USA Today is often referred to as the McPaper, but it’s done a public service with an investigation into how banks that received TARP funds acted afterwards. George W. Bush bailed out the banks to the tune of $247 billion in one of his last acts before leaving office. Only $181 billion (including interest) has been repaid, yet it’s not as if the money is being spent as intended.
Banks that received federal assistance during the financial crisis reduced lending more aggressively and gave bigger pay raises to employees than institutions that didn’t get aid, a USA TODAY/American University review found.
The reduction of credit during the worst of the recession raises questions about whether the $247 billion assistance program achieved one of its primary goals: to stimulate the economy by reviving the flow of credit to businesses and individuals.
Those running the banks didn’t just use taxpayers’ money to give themselves and their employees a bit of a boost.
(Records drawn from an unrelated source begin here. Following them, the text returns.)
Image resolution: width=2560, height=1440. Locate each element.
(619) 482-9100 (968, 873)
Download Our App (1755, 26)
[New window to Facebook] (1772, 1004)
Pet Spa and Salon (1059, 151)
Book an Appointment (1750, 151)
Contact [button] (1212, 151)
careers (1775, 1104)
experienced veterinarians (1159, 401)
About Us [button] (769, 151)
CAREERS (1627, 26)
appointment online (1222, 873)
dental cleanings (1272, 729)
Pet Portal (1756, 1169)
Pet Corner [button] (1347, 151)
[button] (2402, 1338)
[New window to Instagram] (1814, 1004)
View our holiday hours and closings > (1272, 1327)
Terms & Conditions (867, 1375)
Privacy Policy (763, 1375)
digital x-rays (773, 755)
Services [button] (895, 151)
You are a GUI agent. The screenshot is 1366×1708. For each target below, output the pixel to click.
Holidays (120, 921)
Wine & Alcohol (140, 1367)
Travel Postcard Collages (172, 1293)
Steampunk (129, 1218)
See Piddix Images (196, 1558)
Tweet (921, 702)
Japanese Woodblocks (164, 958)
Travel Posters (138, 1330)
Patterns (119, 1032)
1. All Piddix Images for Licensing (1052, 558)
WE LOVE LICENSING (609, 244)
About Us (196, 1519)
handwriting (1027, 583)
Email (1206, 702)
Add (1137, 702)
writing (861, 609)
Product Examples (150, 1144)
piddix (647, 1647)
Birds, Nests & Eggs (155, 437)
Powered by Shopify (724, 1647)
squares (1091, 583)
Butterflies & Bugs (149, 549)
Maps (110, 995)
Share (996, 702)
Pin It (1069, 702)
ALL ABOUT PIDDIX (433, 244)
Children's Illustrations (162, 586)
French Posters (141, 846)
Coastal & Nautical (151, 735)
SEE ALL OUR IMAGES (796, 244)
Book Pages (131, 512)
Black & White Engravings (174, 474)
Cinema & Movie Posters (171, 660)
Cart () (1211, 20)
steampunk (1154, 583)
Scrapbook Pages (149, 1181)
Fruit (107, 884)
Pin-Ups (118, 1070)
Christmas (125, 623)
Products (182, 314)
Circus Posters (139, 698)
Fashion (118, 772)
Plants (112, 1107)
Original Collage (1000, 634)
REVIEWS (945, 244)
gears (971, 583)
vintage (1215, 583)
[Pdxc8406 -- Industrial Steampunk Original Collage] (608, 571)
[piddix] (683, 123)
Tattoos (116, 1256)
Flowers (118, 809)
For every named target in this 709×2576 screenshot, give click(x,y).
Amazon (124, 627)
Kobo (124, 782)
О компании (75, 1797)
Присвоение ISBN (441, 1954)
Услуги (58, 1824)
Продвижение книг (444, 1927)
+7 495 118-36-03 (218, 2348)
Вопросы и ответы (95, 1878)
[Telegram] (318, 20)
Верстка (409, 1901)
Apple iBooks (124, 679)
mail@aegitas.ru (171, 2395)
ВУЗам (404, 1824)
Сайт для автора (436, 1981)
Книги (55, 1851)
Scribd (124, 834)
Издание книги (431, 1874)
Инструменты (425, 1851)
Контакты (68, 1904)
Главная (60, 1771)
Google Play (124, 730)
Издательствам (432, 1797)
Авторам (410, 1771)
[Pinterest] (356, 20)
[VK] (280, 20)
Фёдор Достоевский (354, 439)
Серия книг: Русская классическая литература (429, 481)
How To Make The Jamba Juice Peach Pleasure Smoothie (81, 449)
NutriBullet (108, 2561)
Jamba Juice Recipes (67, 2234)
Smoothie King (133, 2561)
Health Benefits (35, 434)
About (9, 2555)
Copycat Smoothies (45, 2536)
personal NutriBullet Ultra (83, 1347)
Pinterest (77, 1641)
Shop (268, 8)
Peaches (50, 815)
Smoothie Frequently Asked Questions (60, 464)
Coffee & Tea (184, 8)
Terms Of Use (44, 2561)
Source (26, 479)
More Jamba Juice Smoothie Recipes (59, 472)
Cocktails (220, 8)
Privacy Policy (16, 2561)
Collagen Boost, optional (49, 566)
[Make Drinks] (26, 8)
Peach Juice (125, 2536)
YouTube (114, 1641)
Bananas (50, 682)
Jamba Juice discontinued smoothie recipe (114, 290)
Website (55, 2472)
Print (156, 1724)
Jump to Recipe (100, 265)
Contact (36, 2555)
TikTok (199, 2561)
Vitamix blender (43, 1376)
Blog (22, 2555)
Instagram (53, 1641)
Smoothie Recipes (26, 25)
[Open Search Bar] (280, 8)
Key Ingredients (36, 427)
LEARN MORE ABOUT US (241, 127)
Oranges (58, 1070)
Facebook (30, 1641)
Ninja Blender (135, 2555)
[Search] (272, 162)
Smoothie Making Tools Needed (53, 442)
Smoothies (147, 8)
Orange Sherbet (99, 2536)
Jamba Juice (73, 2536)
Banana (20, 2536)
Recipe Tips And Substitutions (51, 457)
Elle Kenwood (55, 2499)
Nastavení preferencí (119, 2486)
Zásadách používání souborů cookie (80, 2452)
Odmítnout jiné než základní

As USA Today reports:
Average pay at banks getting aid rose 9.4% in the program’s first year. By contrast, non-TARP banks increased salaries 1.8%.
That’s during the period we saw rampant unemployment and falling wages for most Americans—the Bureau of Economic Analysis announced today that per capita personal income went down 1.7 percent last year. President Obama might have rocketed up the deficit and passed his own bank bailout. But President Bush took us further along the road to ruin first.